• **WHAT YOU ARE ASKED TO DO**
Within the lines below, the span from the line with "Where should I" to the line with "Task: Select player ΜΗΛΑΘΙΑΝΑΚΗΣ ΠΑΝΑΓΙΩΤΗΣ", both ends included, is to be reproduced exactly, with pictures omitted.

BEGIN

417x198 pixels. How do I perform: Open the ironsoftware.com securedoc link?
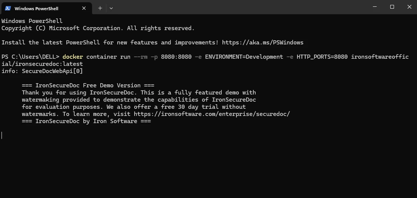pyautogui.click(x=212, y=114)
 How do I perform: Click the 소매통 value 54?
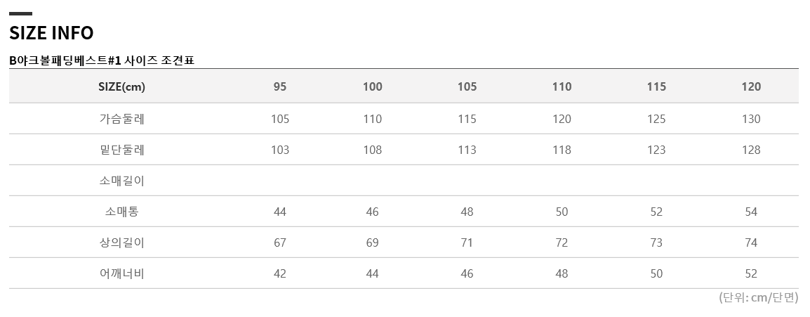point(751,212)
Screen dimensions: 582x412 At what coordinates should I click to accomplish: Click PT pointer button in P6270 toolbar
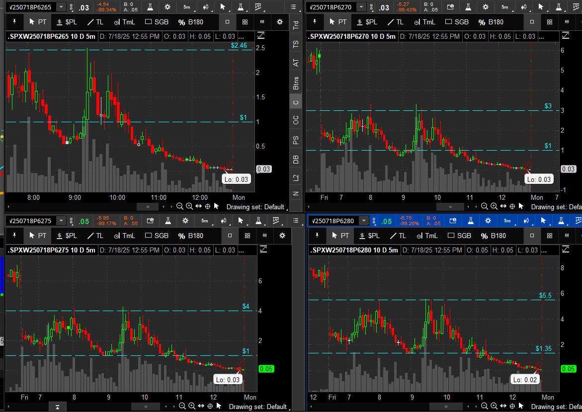coord(337,22)
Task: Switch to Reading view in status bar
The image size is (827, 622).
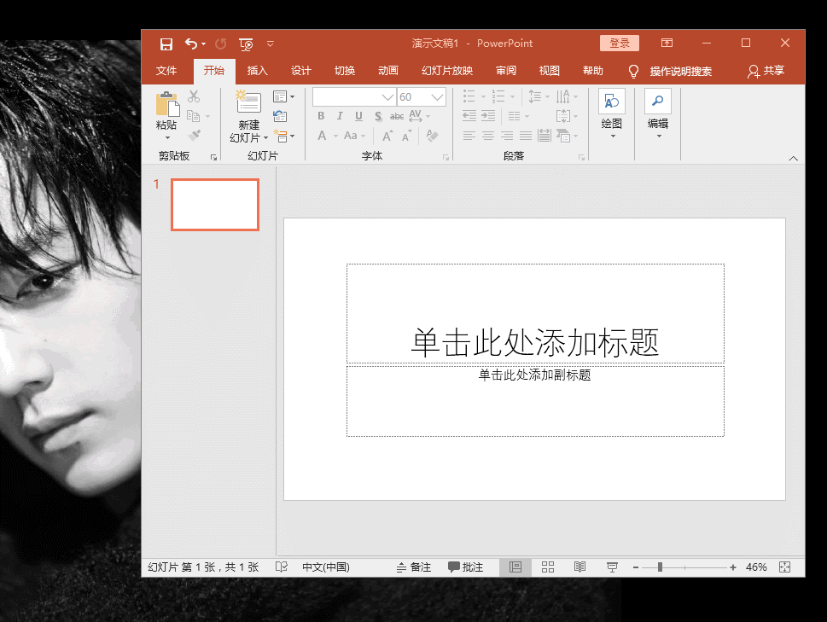Action: click(579, 567)
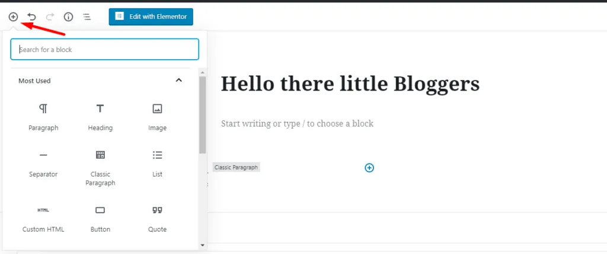
Task: Click the Undo arrow icon
Action: coord(31,17)
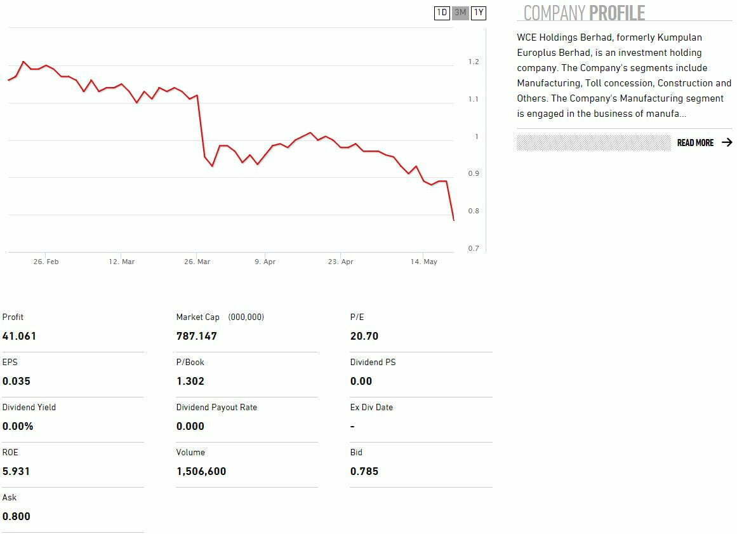The image size is (737, 534).
Task: Click the COMPANY PROFILE heading
Action: (x=584, y=13)
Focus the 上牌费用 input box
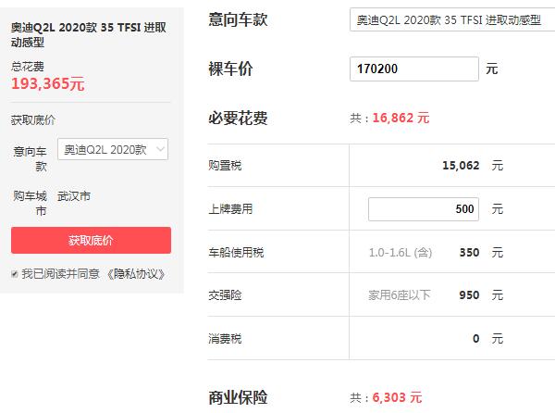Image resolution: width=555 pixels, height=413 pixels. tap(423, 209)
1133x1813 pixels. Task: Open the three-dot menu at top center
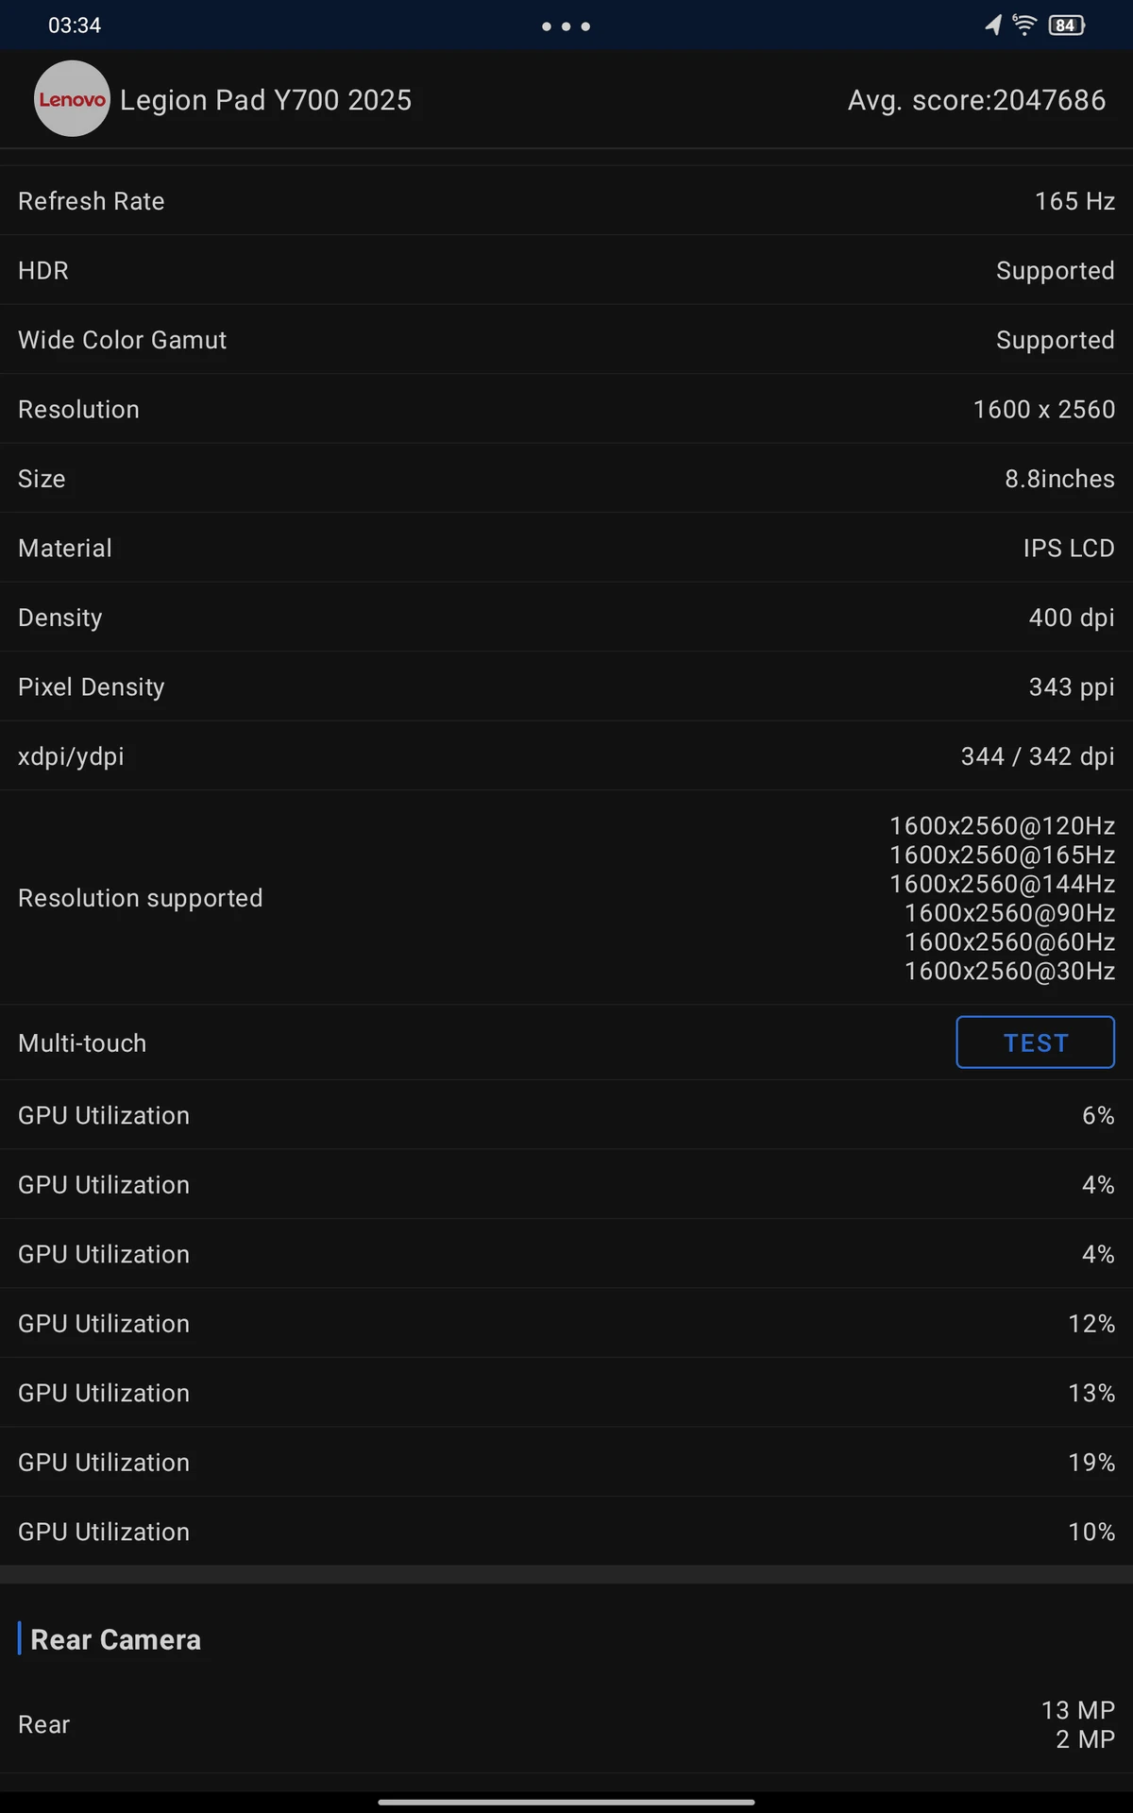click(567, 26)
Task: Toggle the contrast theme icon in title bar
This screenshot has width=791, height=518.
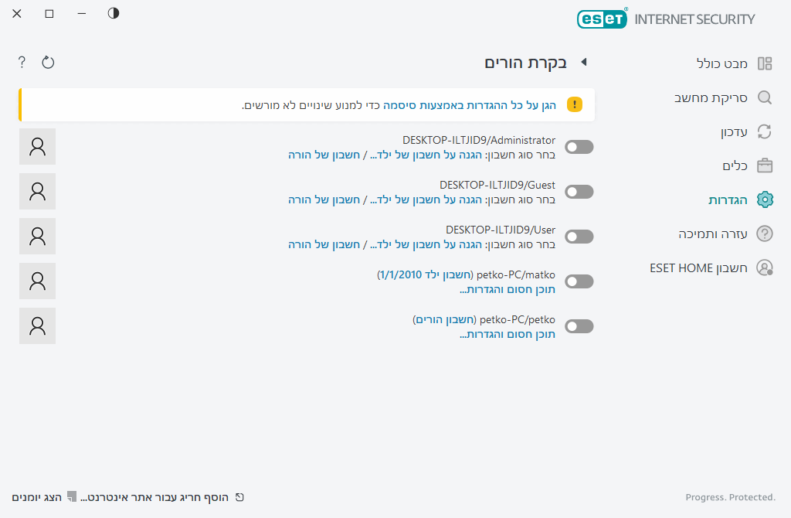Action: click(113, 13)
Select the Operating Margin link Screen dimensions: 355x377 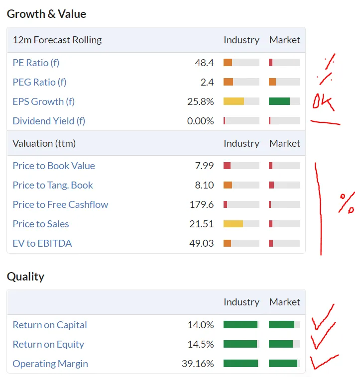point(50,364)
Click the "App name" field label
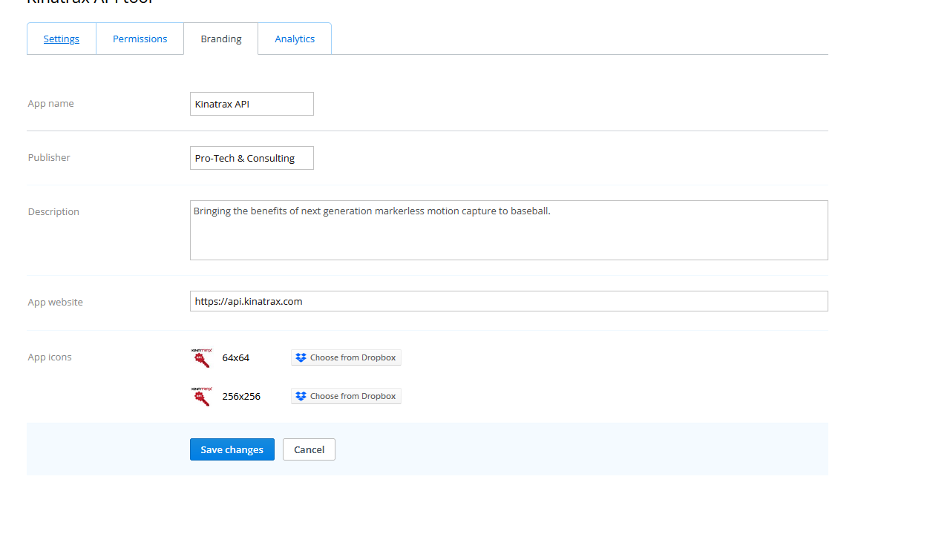The image size is (930, 551). [50, 104]
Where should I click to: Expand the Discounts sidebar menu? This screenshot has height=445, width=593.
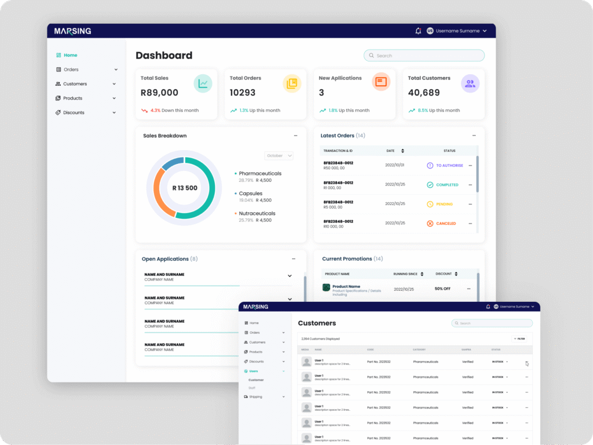click(x=87, y=112)
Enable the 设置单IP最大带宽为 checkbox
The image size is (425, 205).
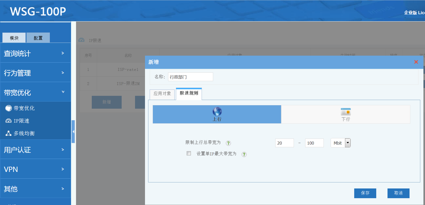[x=189, y=153]

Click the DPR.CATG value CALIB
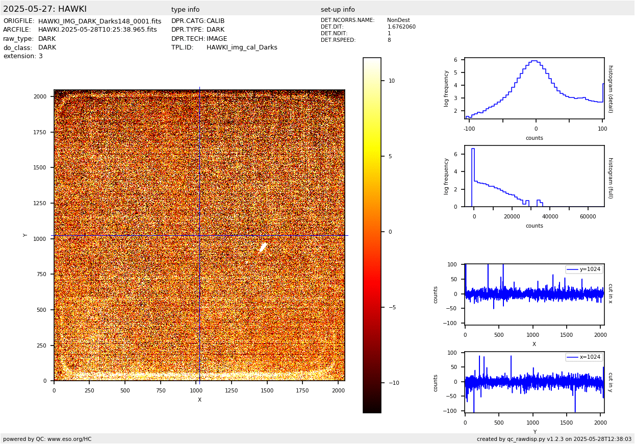point(215,21)
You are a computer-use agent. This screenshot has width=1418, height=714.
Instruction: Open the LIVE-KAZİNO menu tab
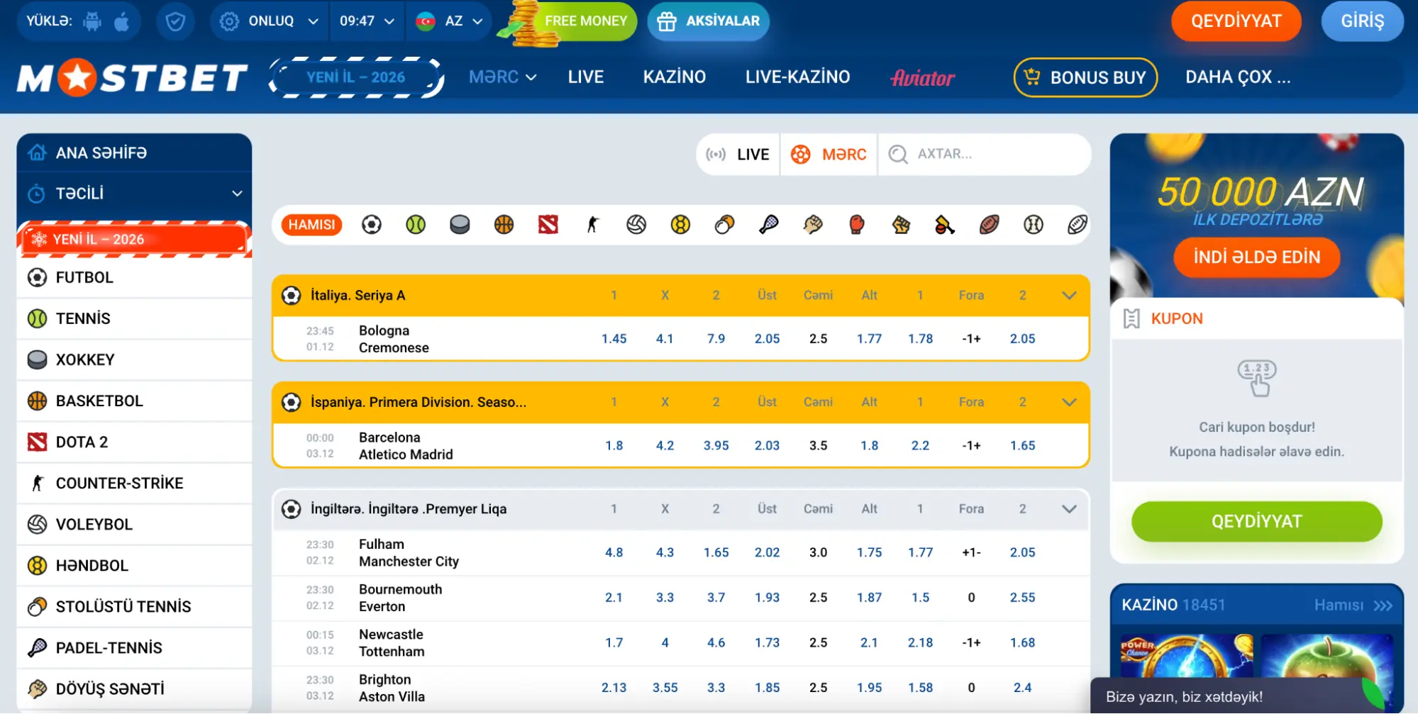pos(797,77)
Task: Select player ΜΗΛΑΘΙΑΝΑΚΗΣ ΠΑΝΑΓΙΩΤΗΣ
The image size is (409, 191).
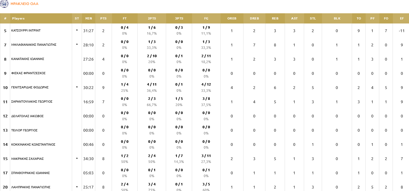Action: (33, 45)
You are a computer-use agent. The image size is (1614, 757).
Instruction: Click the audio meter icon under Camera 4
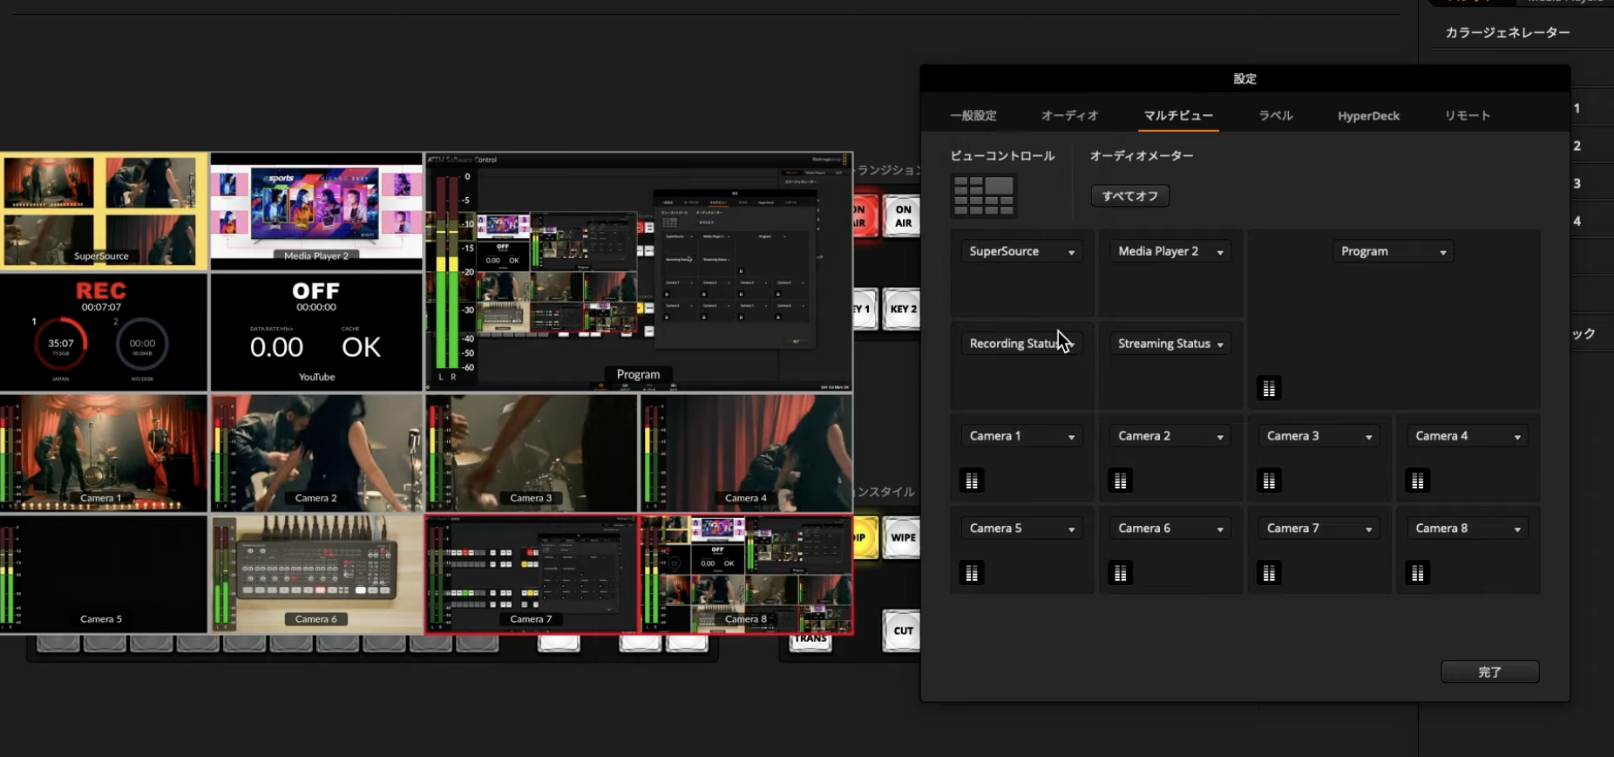pyautogui.click(x=1418, y=481)
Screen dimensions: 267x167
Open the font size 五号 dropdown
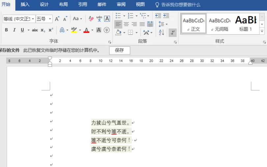coord(50,19)
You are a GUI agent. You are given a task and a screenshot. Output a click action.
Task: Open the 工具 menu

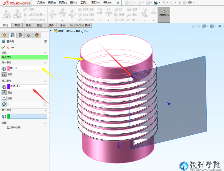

END

• **RESPONSE TO THIS TASK**
Where should I click to: Expand the Discounts sidebar menu? This screenshot has height=445, width=593.
click(x=87, y=112)
Enable the 设置单IP最大带宽为 checkbox
The image size is (425, 205).
[x=189, y=153]

Click the DPR.CATG value CALIB
point(215,21)
You are a computer-use agent. This screenshot has width=1418, height=714.
Instruction: Open the LIVE-KAZİNO menu tab
pos(797,77)
Task: Select player ΜΗΛΑΘΙΑΝΑΚΗΣ ΠΑΝΑΓΙΩΤΗΣ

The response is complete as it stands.